'''

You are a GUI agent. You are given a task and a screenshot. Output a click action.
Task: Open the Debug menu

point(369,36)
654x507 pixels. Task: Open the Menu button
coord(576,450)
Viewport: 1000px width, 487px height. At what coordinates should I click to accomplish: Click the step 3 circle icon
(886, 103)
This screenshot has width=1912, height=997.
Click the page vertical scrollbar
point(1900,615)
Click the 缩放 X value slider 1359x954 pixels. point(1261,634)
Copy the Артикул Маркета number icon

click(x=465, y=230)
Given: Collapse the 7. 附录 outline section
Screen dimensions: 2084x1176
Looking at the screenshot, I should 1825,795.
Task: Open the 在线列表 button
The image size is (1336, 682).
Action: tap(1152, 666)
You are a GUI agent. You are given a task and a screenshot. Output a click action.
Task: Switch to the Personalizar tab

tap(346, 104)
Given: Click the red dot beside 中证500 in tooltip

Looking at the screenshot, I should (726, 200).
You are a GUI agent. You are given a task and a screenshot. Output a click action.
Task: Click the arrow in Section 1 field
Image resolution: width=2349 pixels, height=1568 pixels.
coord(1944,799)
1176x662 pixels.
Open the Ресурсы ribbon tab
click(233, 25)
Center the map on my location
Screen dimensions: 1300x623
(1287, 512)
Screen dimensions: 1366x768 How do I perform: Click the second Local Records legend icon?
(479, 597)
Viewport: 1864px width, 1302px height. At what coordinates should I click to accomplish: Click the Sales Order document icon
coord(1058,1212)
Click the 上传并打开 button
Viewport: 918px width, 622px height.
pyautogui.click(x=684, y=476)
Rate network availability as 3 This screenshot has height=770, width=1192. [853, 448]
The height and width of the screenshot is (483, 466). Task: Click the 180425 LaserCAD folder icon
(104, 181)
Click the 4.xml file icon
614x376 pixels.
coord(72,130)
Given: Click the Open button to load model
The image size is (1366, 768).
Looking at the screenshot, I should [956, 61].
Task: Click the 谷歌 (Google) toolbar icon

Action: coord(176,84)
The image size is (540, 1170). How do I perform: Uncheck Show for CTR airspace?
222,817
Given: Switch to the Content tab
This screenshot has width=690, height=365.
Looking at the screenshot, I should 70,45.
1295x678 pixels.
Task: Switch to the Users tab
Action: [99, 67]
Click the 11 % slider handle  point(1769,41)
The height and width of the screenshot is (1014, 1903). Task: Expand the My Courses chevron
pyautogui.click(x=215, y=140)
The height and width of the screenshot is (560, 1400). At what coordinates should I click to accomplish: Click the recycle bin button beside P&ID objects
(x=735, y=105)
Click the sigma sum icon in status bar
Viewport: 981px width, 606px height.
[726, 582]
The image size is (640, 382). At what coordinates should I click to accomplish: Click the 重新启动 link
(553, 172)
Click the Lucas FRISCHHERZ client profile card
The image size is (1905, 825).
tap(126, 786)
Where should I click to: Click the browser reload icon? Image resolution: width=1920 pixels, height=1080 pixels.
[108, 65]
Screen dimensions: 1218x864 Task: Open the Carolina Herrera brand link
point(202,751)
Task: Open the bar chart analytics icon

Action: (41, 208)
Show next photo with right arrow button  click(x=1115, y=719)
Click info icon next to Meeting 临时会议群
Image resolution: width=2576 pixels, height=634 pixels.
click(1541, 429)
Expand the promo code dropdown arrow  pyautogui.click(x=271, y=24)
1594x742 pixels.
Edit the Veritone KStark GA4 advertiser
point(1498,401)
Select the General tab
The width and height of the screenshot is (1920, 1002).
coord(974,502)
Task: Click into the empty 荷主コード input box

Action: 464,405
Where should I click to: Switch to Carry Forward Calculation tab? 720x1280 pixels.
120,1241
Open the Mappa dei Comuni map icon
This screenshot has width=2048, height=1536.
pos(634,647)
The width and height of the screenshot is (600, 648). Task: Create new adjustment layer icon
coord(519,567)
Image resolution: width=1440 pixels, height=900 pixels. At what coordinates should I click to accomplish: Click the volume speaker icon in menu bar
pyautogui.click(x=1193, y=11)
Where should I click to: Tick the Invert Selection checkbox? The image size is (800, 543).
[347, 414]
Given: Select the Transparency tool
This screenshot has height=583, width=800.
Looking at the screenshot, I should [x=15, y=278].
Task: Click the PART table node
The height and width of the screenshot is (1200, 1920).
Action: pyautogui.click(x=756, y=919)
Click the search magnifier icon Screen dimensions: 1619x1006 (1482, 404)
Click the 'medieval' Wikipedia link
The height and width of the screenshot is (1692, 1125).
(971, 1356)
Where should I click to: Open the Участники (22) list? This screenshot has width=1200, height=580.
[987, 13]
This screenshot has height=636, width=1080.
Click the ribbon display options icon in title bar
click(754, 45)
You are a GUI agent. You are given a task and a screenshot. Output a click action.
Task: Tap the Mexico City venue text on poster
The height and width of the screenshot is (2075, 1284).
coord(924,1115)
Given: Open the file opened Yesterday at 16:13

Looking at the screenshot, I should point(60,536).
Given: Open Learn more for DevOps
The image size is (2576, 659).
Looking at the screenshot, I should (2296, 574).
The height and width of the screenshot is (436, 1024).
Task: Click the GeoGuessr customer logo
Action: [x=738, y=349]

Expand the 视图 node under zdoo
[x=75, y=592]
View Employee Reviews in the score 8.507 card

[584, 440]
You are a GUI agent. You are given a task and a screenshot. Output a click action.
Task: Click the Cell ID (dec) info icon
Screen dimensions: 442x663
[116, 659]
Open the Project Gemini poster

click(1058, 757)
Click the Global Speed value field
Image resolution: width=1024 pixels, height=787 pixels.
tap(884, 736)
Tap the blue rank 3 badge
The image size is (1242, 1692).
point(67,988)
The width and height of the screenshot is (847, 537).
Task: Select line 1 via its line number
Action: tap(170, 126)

'''

*Short problem:* Lay out every line of the records above as a Markdown table with two columns, No. and Text. Number the rows in order and leave out blank lines.

*Result:*
| No. | Text |
|---|---|
| 1 | You are a GUI agent. You are given a task and a screenshot. Output a click action. |
| 2 | Task: Open the Debug menu |
| 3 | point(369,36) |
| 4 | 654x507 pixels. Task: Open the Menu button |
| 5 | coord(576,450) |
| 6 | Viewport: 1000px width, 487px height. At what coordinates should I click to accomplish: Click the step 3 circle icon |
| 7 | (886, 103) |
| 8 | This screenshot has width=1912, height=997. |
| 9 | Click the page vertical scrollbar |
| 10 | point(1900,615) |
| 11 | Click the 缩放 X value slider 1359x954 pixels. point(1261,634) |
| 12 | Copy the Артикул Маркета number icon |
| 13 | click(x=465, y=230) |
| 14 | Given: Collapse the 7. 附录 outline section |
| 15 | Screen dimensions: 2084x1176 |
| 16 | Looking at the screenshot, I should 1825,795. |
| 17 | Task: Open the 在线列表 button |
| 18 | The image size is (1336, 682). |
| 19 | Action: tap(1152, 666) |
| 20 | You are a GUI agent. You are given a task and a screenshot. Output a click action. |
| 21 | Task: Switch to the Personalizar tab |
| 22 | tap(346, 104) |
| 23 | Given: Click the red dot beside 中证500 in tooltip |
| 24 | Looking at the screenshot, I should (726, 200). |
| 25 | You are a GUI agent. You are given a task and a screenshot. Output a click action. |
| 26 | Task: Click the arrow in Section 1 field |
| 27 | Image resolution: width=2349 pixels, height=1568 pixels. |
| 28 | coord(1944,799) |
| 29 | 1176x662 pixels. |
| 30 | Open the Ресурсы ribbon tab |
| 31 | click(233, 25) |
| 32 | Center the map on my location |
| 33 | Screen dimensions: 1300x623 |
| 34 | (1287, 512) |
| 35 | Screen dimensions: 1366x768 How do I perform: Click the second Local Records legend icon? |
| 36 | (479, 597) |
| 37 | Viewport: 1864px width, 1302px height. At what coordinates should I click to accomplish: Click the Sales Order document icon |
| 38 | coord(1058,1212) |
| 39 | Click the 上传并打开 button |
| 40 | Viewport: 918px width, 622px height. |
| 41 | pyautogui.click(x=684, y=476) |
| 42 | Rate network availability as 3 This screenshot has height=770, width=1192. [853, 448] |
| 43 | The height and width of the screenshot is (483, 466). Task: Click the 180425 LaserCAD folder icon |
| 44 | (104, 181) |
| 45 | Click the 4.xml file icon |
| 46 | 614x376 pixels. |
| 47 | coord(72,130) |
| 48 | Given: Click the Open button to load model |
| 49 | The image size is (1366, 768). |
| 50 | Looking at the screenshot, I should [956, 61]. |
| 51 | Task: Click the 谷歌 (Google) toolbar icon |
| 52 | Action: coord(176,84) |
| 53 | The image size is (540, 1170). How do I perform: Uncheck Show for CTR airspace? |
| 54 | 222,817 |
| 55 | Given: Switch to the Content tab |
| 56 | This screenshot has width=690, height=365. |
| 57 | Looking at the screenshot, I should 70,45. |
| 58 | 1295x678 pixels. |
| 59 | Task: Switch to the Users tab |
| 60 | Action: [99, 67] |
| 61 | Click the 11 % slider handle  point(1769,41) |
| 62 | The height and width of the screenshot is (1014, 1903). Task: Expand the My Courses chevron |
| 63 | pyautogui.click(x=215, y=140) |
| 64 | The height and width of the screenshot is (560, 1400). At what coordinates should I click to accomplish: Click the recycle bin button beside P&ID objects |
| 65 | (x=735, y=105) |
| 66 | Click the sigma sum icon in status bar |
| 67 | Viewport: 981px width, 606px height. |
| 68 | [726, 582] |
| 69 | The image size is (640, 382). At what coordinates should I click to accomplish: Click the 重新启动 link |
| 70 | (553, 172) |
| 71 | Click the Lucas FRISCHHERZ client profile card |
| 72 | The image size is (1905, 825). |
| 73 | tap(126, 786) |
| 74 | Where should I click to: Click the browser reload icon? Image resolution: width=1920 pixels, height=1080 pixels. |
| 75 | [108, 65] |
| 76 | Screen dimensions: 1218x864 Task: Open the Carolina Herrera brand link |
| 77 | point(202,751) |
| 78 | Task: Open the bar chart analytics icon |
| 79 | Action: (41, 208) |
| 80 | Show next photo with right arrow button  click(x=1115, y=719) |
| 81 | Click info icon next to Meeting 临时会议群 |
| 82 | Image resolution: width=2576 pixels, height=634 pixels. |
| 83 | click(1541, 429) |
| 84 | Expand the promo code dropdown arrow  pyautogui.click(x=271, y=24) |
| 85 | 1594x742 pixels. |
| 86 | Edit the Veritone KStark GA4 advertiser |
| 87 | point(1498,401) |
| 88 | Select the General tab |
| 89 | The width and height of the screenshot is (1920, 1002). |
| 90 | coord(974,502) |
| 91 | Task: Click into the empty 荷主コード input box |
| 92 | Action: 464,405 |
| 93 | Where should I click to: Switch to Carry Forward Calculation tab? 720x1280 pixels. |
| 94 | 120,1241 |
| 95 | Open the Mappa dei Comuni map icon |
| 96 | This screenshot has width=2048, height=1536. |
| 97 | pos(634,647) |
| 98 | The width and height of the screenshot is (600, 648). Task: Create new adjustment layer icon |
| 99 | coord(519,567) |
| 100 | Image resolution: width=1440 pixels, height=900 pixels. At what coordinates should I click to accomplish: Click the volume speaker icon in menu bar |
| 101 | pyautogui.click(x=1193, y=11) |
| 102 | Where should I click to: Tick the Invert Selection checkbox? The image size is (800, 543). |
| 103 | [347, 414] |
| 104 | Given: Select the Transparency tool |
| 105 | This screenshot has height=583, width=800. |
| 106 | Looking at the screenshot, I should [x=15, y=278]. |
| 107 | Task: Click the PART table node |
| 108 | The height and width of the screenshot is (1200, 1920). |
| 109 | Action: pyautogui.click(x=756, y=919) |
| 110 | Click the search magnifier icon Screen dimensions: 1619x1006 (1482, 404) |
| 111 | Click the 'medieval' Wikipedia link |
| 112 | The height and width of the screenshot is (1692, 1125). |
| 113 | (971, 1356) |
| 114 | Where should I click to: Open the Участники (22) list? This screenshot has width=1200, height=580. |
| 115 | [987, 13] |
| 116 | This screenshot has height=636, width=1080. |
| 117 | Click the ribbon display options icon in title bar |
| 118 | click(754, 45) |
| 119 | You are a GUI agent. You are given a task and a screenshot. Output a click action. |
| 120 | Task: Tap the Mexico City venue text on poster |
| 121 | The height and width of the screenshot is (2075, 1284). |
| 122 | coord(924,1115) |
| 123 | Given: Open the file opened Yesterday at 16:13 |
| 124 | Looking at the screenshot, I should point(60,536). |
| 125 | Given: Open Learn more for DevOps |
| 126 | The image size is (2576, 659). |
| 127 | Looking at the screenshot, I should (2296, 574). |
| 128 | The height and width of the screenshot is (436, 1024). |
| 129 | Task: Click the GeoGuessr customer logo |
| 130 | Action: [x=738, y=349] |
| 131 | Expand the 视图 node under zdoo |
| 132 | [x=75, y=592] |
| 133 | View Employee Reviews in the score 8.507 card |
| 134 | [584, 440] |
| 135 | You are a GUI agent. You are given a task and a screenshot. Output a click action. |
| 136 | Task: Click the Cell ID (dec) info icon |
| 137 | Screen dimensions: 442x663 |
| 138 | [116, 659] |
| 139 | Open the Project Gemini poster |
| 140 | click(1058, 757) |
| 141 | Click the Global Speed value field |
| 142 | Image resolution: width=1024 pixels, height=787 pixels. |
| 143 | tap(884, 736) |
| 144 | Tap the blue rank 3 badge |
| 145 | The image size is (1242, 1692). |
| 146 | point(67,988) |
| 147 | The width and height of the screenshot is (847, 537). |
| 148 | Task: Select line 1 via its line number |
| 149 | Action: tap(170, 126) |